Caderno novo, vida nova!

Qualquer um de nós tem um método de trabalho e arranca para a luta de acordo com a sua experiência e a sua prática. Se foi criado pela gente dos computadores tem um determinado modo de organizar o seu plano de trabalho e deixará atrás de si um rasto identificável. Se foi criado pela escola A e o mestre era Umberto Eco, escreve um título, a introdução e o índice final. Se tem uma história de vida, como é o meu caso, está feito ao bife.
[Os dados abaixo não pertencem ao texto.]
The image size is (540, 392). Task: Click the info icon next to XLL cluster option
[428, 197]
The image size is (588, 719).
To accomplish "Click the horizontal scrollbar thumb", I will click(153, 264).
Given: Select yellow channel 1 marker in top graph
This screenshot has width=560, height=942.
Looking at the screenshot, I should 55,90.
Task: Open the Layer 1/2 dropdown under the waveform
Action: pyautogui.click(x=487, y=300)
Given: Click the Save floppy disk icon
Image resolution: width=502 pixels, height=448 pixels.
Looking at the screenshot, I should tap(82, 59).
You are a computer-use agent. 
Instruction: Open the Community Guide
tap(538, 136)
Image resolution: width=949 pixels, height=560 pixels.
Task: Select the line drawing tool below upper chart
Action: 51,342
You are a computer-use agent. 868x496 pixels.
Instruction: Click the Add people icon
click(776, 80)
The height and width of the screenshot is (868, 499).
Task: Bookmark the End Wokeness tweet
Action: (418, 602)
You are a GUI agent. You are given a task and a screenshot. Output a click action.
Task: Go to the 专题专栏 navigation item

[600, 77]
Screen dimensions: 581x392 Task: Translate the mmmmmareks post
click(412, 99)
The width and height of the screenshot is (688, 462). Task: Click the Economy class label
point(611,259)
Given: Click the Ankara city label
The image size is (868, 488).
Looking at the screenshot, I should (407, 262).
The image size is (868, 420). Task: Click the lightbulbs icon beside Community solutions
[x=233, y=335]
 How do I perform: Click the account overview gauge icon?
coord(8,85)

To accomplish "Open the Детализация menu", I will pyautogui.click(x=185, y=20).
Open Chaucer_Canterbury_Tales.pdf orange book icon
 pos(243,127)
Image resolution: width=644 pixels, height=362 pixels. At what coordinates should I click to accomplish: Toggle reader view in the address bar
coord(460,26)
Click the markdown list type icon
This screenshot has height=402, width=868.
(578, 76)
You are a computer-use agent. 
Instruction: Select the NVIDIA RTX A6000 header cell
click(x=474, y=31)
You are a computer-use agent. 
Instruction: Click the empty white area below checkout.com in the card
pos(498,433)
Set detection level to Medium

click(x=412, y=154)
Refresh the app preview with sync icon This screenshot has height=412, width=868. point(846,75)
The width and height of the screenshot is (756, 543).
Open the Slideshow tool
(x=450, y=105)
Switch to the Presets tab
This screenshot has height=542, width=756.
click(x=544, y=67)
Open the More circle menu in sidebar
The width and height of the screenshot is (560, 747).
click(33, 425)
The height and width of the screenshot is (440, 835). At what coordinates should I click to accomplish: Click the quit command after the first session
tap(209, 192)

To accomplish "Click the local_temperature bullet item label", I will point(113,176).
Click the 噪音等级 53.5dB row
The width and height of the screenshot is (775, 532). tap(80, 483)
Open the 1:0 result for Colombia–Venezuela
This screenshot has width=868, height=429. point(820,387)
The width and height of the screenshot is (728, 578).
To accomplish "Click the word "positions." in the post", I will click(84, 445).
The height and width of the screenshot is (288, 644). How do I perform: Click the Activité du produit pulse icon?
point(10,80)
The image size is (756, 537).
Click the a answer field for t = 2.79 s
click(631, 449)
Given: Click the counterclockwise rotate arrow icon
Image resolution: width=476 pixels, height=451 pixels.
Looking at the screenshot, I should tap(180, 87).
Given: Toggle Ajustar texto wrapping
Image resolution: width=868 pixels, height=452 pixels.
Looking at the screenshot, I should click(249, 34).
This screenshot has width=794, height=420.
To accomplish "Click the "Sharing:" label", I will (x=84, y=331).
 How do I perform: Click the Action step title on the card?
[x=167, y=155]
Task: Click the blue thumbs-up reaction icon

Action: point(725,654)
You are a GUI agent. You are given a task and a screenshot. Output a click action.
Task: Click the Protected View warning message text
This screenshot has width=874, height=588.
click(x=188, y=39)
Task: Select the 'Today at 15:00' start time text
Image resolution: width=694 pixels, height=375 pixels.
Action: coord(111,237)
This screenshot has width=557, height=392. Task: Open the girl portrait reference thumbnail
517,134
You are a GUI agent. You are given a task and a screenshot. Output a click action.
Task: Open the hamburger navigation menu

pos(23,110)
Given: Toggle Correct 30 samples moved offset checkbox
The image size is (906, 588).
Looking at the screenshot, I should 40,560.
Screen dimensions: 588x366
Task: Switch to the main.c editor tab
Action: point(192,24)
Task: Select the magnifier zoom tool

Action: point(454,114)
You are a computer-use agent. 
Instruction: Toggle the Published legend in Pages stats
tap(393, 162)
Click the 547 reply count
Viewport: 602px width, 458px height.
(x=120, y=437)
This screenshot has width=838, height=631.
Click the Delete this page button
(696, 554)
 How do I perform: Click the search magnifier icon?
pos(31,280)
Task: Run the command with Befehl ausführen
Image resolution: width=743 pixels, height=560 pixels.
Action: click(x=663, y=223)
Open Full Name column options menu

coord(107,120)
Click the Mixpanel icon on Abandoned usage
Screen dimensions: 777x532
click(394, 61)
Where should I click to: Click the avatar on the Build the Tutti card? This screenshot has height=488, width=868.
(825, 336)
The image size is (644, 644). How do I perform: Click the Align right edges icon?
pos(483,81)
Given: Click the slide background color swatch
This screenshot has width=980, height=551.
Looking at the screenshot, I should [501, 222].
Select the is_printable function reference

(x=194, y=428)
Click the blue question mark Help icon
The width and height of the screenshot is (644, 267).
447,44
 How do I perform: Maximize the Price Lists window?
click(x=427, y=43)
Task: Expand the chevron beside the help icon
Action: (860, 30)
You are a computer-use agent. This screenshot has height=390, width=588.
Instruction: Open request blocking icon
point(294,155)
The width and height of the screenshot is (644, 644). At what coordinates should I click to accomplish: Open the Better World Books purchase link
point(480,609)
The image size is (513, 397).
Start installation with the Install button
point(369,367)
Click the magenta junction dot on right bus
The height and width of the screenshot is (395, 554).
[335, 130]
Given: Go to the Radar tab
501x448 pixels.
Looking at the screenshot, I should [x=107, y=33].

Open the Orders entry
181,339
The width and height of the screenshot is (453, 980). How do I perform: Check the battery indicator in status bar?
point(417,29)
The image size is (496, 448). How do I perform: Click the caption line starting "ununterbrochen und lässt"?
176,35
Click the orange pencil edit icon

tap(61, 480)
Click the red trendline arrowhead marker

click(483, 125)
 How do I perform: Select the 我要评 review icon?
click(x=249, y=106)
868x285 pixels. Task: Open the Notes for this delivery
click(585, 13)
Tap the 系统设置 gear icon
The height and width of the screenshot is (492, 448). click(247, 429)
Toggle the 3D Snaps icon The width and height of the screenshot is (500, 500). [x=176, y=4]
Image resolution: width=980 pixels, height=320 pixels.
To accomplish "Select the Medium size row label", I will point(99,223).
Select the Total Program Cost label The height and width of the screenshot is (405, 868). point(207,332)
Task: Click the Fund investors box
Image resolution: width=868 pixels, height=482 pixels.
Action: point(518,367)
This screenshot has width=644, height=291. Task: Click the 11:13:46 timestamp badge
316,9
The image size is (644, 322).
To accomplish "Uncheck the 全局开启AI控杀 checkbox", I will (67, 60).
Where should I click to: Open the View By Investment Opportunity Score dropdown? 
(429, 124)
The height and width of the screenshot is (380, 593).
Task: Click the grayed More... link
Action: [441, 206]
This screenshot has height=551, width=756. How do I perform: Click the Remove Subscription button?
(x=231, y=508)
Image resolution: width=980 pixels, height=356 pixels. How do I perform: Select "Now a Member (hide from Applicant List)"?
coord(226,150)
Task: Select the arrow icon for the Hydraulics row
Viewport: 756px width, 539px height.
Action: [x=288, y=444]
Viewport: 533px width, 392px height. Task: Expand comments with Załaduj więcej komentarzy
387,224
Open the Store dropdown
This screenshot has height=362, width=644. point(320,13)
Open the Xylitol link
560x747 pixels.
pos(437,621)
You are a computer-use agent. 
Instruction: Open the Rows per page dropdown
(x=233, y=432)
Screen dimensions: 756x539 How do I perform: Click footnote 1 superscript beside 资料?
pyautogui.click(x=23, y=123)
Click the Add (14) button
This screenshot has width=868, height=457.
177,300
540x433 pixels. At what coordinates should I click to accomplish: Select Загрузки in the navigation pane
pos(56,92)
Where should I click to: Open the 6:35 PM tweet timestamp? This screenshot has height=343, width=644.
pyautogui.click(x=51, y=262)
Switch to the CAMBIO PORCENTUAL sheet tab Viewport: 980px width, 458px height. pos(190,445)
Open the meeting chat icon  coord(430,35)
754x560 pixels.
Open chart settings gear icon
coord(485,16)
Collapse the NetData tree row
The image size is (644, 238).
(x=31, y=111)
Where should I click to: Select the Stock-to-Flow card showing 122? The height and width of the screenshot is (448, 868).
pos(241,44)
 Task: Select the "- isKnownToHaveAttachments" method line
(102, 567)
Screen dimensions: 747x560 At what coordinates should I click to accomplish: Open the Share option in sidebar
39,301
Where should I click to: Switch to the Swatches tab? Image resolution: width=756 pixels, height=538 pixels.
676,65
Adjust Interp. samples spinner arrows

Quase toda a minha vida foi feita primeiro e explicada depois.

Quando me envolvi no primeiro esboço de trabalho de parto de um doutoramento, tive tanta sorte (no sentido mais convencional do azar) que sem perceber muito bem o que estava acontecer tinha dois orientadores à compita – mal sabia eu que a minha proposta andava aos pulos na mesa do conselho científico – um, porque achava que o «gajo» era inteligente e seria capaz de resolver um problema sobre a teoria do caos que o trazia preocupado (a ele); outro, porque ainda não tinha tido nenhum doutoramento filiado e achava muita graça às coisas que o «gajo» lhe contava e tinha entendido que isso era o tal compromisso de filiação e todas as vezes que me via perguntava-me se já tinha lido o Popper. Juro que não conto mais nada sobre este assunto, muito menos sobre como se resolveu o imbróglio.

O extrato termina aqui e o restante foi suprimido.